# My Opinon-Homesteading



## Big Dave (Feb 5, 2006)

It is my humble opinon that if you homestead you are definatly not retired. :whistlin:


----------



## Helena (May 10, 2002)

Totally agree...didn't get my coffee break until after dinner tonight.


----------



## sdnapier (Aug 13, 2010)

But what a wonderful way to not be retired!


----------



## ceresone (Oct 7, 2005)

define "homesteading"? this term has changed meaning sooo much in the last 100 years-how is it meant now?


----------



## Big Dave (Feb 5, 2006)

Homesteading: Skills to survive in the world you choose to live. Can be in the city or rural. Can be without comfort or with ie toilet,septic system,electricity ect,ect...


----------



## deaconjim (Oct 31, 2005)

Well, in one sense of the word you might be. If you were tired but are well rested at the moment, you will certainly get retired soon.


----------



## ceresone (Oct 7, 2005)

Big Dave, I've pondered this for awhile, just casting out for thoughts.
My Grandmother moved West in a covered wagon, and built a sod house in Nebraska (I still have the chairs she took with her) They were at the mercy of the climate, and everything else.
On the other hand, if you move onto a farm, with all the outbuildings, fences, well, etc--are you still homesteading? Course, in our area, especially, there is still raw land waiting for improvements.
OR, is homesteading a state of mind? In your heart, are you still gambling with the elements, and hoping you can capture your dream?
See my thoughts? Not trying to be controversial, just thought-provoking.


----------



## ceresone (Oct 7, 2005)

Boy, Do I know how to kill a thread?? Carry On!


----------



## unregistered168043 (Sep 9, 2011)

ceresone said:


> Big Dave, I've pondered this for awhile, just casting out for thoughts.
> My Grandmother moved West in a covered wagon, and built a sod house in Nebraska (I still have the chairs she took with her) They were at the mercy of the climate, and everything else.

● **Material provided**:

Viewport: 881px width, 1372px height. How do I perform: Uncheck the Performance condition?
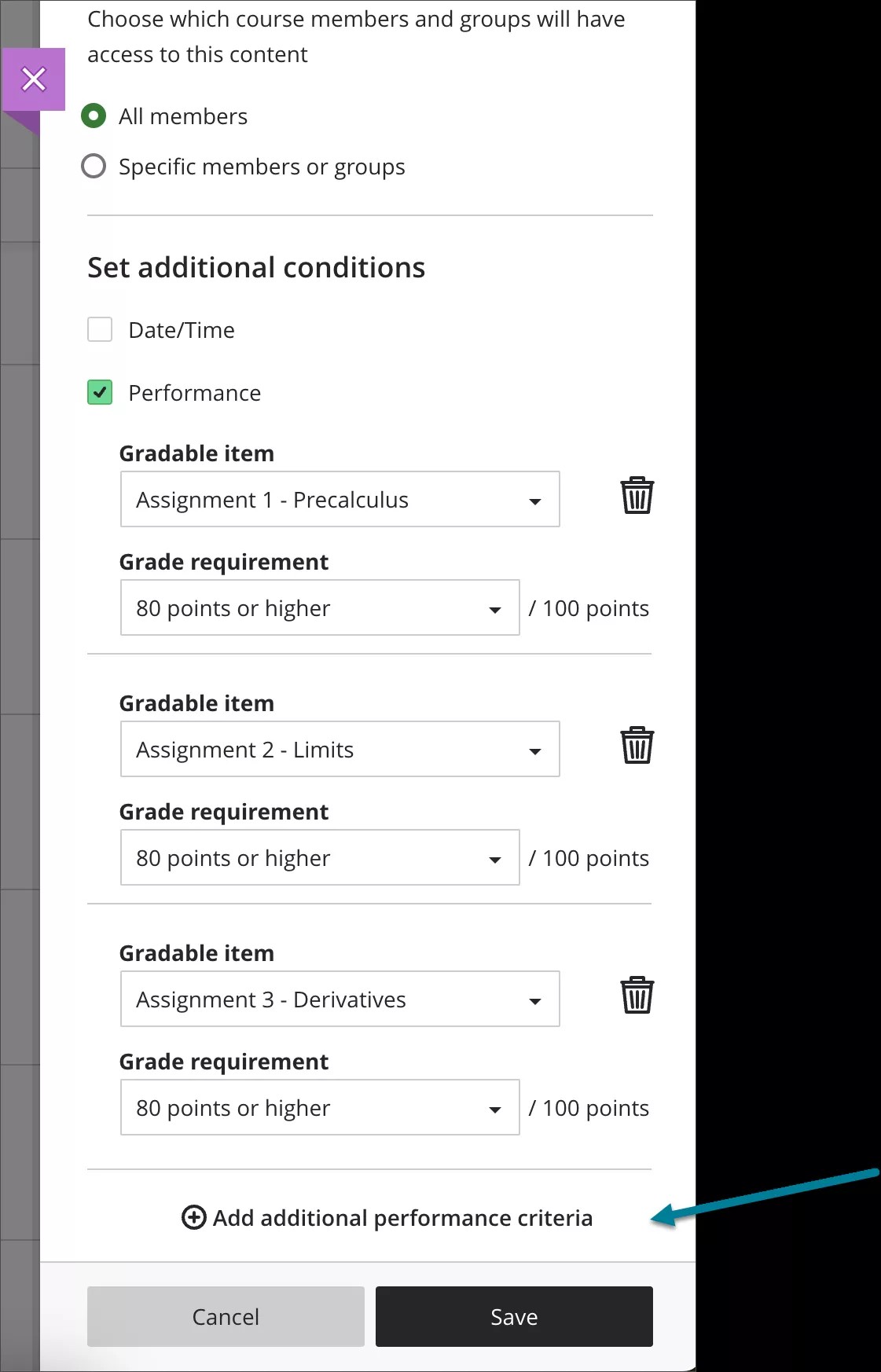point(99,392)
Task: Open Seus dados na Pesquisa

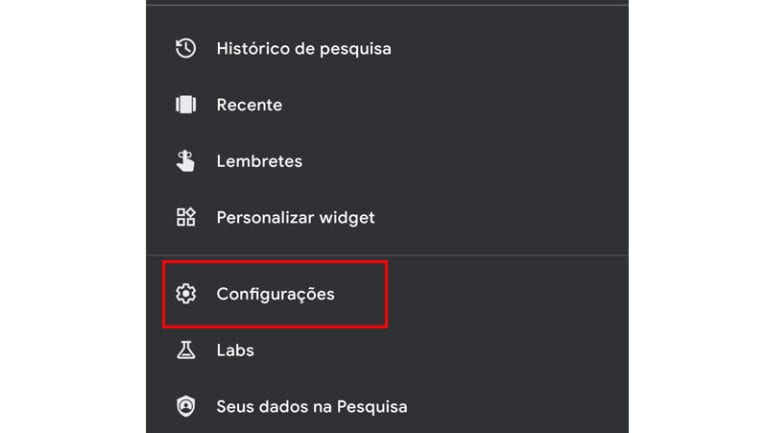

==

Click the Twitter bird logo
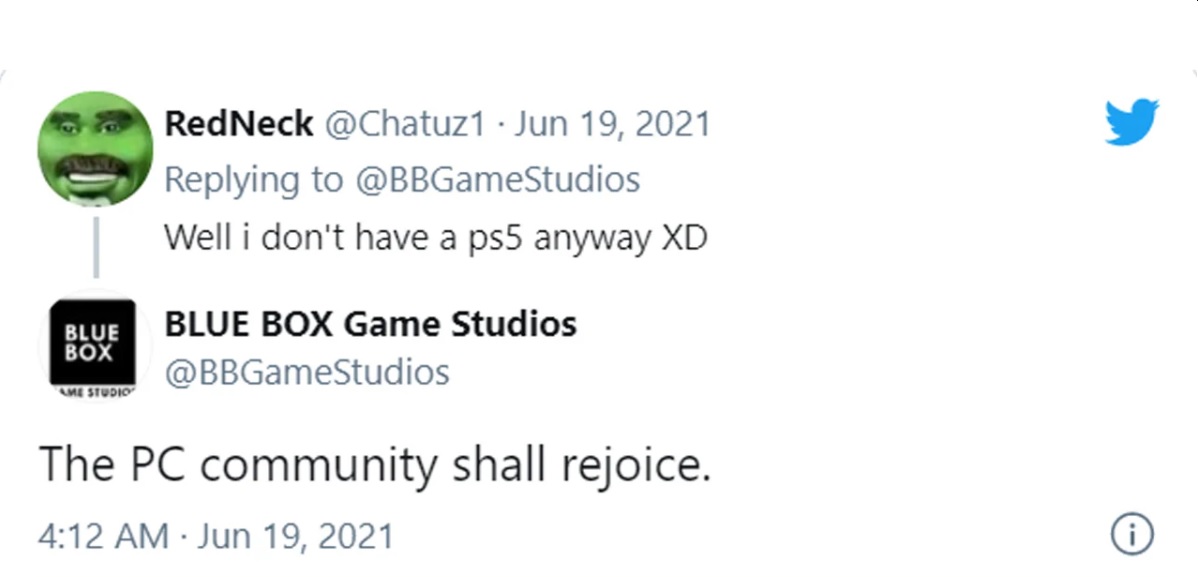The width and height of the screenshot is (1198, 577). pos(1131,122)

● **Task set**:
a) According to the homesteading thread, where did ceresone's grandmother build a sod house?
b) Repeat the part of the homesteading thread between "It is my humble" and "after dinner tonight.", inclusive.
c) Pick up the homesteading thread from its last line and keep it going.
The records come from a different source than the homesteading thread.

● **Outputs by task**:
a) In Nebraska.

b)
It is my humble opinon that if you homestead you are definatly not retired. :whistlin:


----------



## Helena (May 10, 2002)

Totally agree...didn't get my coffee break until after dinner tonight.

c)
> On the other hand, if you move onto a farm, with all the outbuildings, fences, well, etc--are you still homesteading? Course, in our area, especially, there is still raw land waiting for improvements.
> OR, is homesteading a state of mind? In your heart, are you still gambling with the elements, and hoping you can capture your dream?
> See my thoughts? Not trying to be controversial, just thought-provoking.


I dont think you need to run out and build a sod house to be considered a homesteader. Maybe in the old days 'homesteader' was a person who built up raw land but today its more of a way of life...kind of a small farmer, self reliant type.


----------



## Big Dave (Feb 5, 2006)

Head scratching thoughts on this huh? If it is your home and you improve on it yeah it is homesteading in my opinon. If we go to mars will we be breaking new ground on how to settle it? Yep Same as here we try to live where we can make it and get some creature comforts.


----------



## Micheal (Jan 28, 2009)

Darntootin said:


> Maybe in the old days 'homesteader' was a person who built up raw land but today its more of a way of life...kind of a small farmer, self reliant type.


Golly, according to today's TV programing and such, you would be more considered a "Prepper". 
The very few shows I've seen parts of I don't ever remember any mention of any type of so called "homesteading"....... :drum:

In my line of thinkng; you are what you are and the title you want to hang on how you do what you do is up to you...... be it prepper, homesteader, farmer, worker, slave, or ________.


----------



## ceresone (Oct 7, 2005)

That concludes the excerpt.